Première proposition : assurer
la transparence en créant une base de données
consolidée. En l'état, les plates-formes publient
leurs informations post-trade selon leurs propres standards. Les
données comportent de nombreuses erreurs et notamment des doubles
comptages. Par ailleurs, cette disparité entre les systèmes rend
l'agrégation des informations complexe et surtout coûteuse. Le
rapport souligne que la collecte d'informations est plus chère et
de moins bonne qualité en Europe qu'aux Etats-Unis. Conclusion : il
faut s'inspirer du modèle américain et mettre en place une base de
données consolidée à l'échelon européen qui recensera toutes les
transactions effectuées. Comme le souligne l'auteur du
rapport : « Le principe de transparence ne suffit pas : la
transparence doit s'organiser ». La MIF avait posé le principe, sa
révision sera donc l'occasion d'en poser les règles
d'application.
Deuxième
réforme: supprimer les distorsions de concurrence
entre les marchés réglementés et les nouvelles plates-formes qui,
pour l'heure, obéissent à des règles différentes et, en
particulier, fixer une taille minimum pour les transactions
réalisées via les dark pools afin d'éviter le développement de
marchés parallèles échappant aux règles de transparence.
Troisième réforme : clarifier
le principe de « Best execution ». Pour
l'heure, ce principe exige que le prestataire qui exécute l'ordre
le fasse dans les meilleures conditions possibles au regard de
plusieurs critères : coût, rapidité, probabilité de l'exécution et
du règlement, taille de l'ordre etc. Or, le rapport relève qu'aux
Etats-Unis, la best execution consiste simplement à exécuter un
ordre au meilleur prix, ce qui s'avère plus efficace. Un
système qui n'est pas transposable en Europe actuellement
faute de disposer d'un système harmonisé de compensation et
de règlement-livraison. Pierre Fleuriot juge souhaitable en
conséquence de fixer des standards précis et harmonisés sur les
différents paramètres relevant de la best execution.
Quatrième réforme enfin :
accélérer l'harmonisation du post-trade, ce qui
passe à terme par la création d'une chambre de compensation unique
en Europe.
A observer les failles de la directive révélées par le rapport et
largement évoquées par les différents acteurs de la Place, on
pourrait penser que celle-ci est un échec. En réalité, même les
plus critiques n'entendent pas revenir en arrière et soulignent que
l'ouverture de la négociation à la concurrence est une bonne chose.
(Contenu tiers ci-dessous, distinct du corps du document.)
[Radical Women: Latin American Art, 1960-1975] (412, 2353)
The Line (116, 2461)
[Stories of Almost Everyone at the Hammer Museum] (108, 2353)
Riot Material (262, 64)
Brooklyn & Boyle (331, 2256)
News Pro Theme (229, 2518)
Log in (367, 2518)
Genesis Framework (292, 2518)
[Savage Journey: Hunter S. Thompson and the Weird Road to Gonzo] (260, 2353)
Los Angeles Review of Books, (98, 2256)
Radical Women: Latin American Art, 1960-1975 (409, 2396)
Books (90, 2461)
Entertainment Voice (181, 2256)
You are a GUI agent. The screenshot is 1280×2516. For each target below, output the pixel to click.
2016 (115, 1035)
D'ailleurs, elle s'est faite avec succès, vu le nombre de nouvelles
plates-formes qui ont été créées depuis 2007. Simplement, il s'agit
de corriger les défauts apparus lors des deux premières années
d'application. Le rapport Fleuriot a le mérite d'ouvrir les
réflexions.
Andréa Bonhoure
Brève : L'AMF a publié le 8 février une recommandation relative à la présentation des éléments d'évaluation et des risques du patrimoine immobilier des sociétés cotées.
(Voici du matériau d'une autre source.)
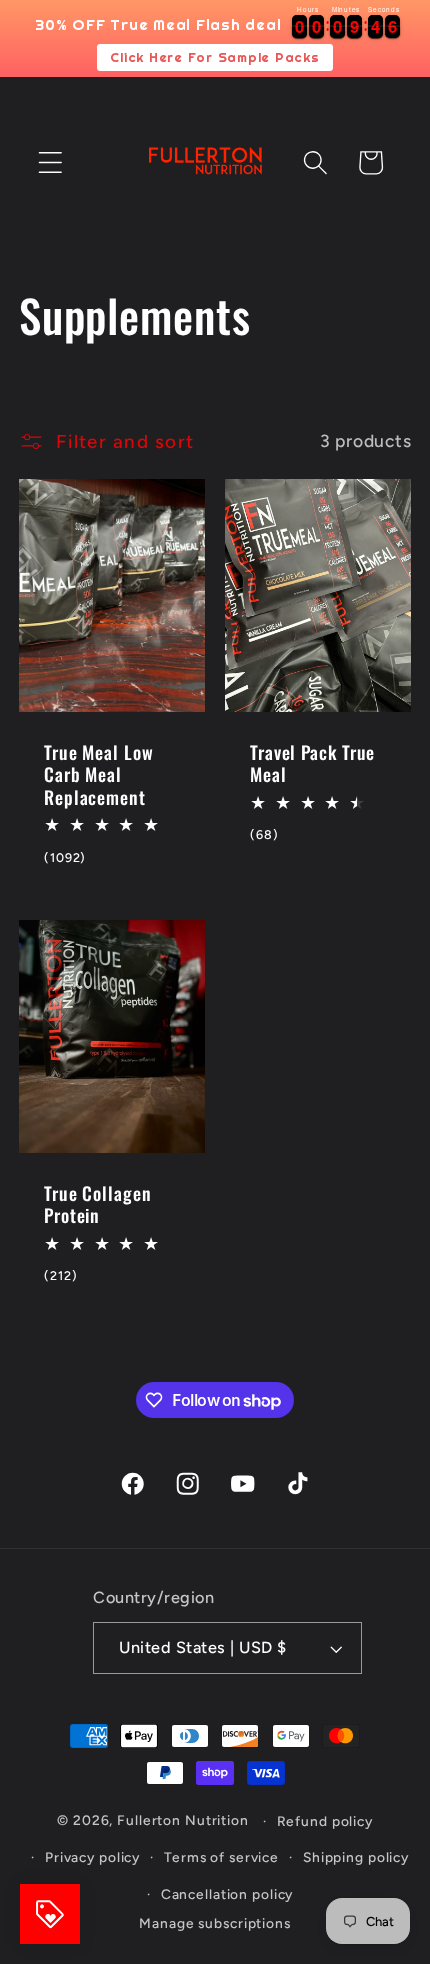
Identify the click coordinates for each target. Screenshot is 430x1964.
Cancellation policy (227, 1894)
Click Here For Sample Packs (214, 57)
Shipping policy (356, 1857)
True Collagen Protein (98, 1204)
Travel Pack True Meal (312, 763)
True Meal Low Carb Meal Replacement (99, 775)
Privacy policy (92, 1857)
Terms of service (221, 1857)
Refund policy (325, 1821)
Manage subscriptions (215, 1923)
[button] (50, 162)
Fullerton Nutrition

Brève: Une autre recommandation, publiée le 5 février concerne les communiqués relatifs aux comptes annuels. A la suite d'une étude menée auprès de 169 sociétés des compartiments A, B et C, le régulateur estime nécessaire de rappeler certaines recommandations insuffisamment respectées, de promouvoir les bonnes pratiques et de mettre à jour la recommandation COB 87-02.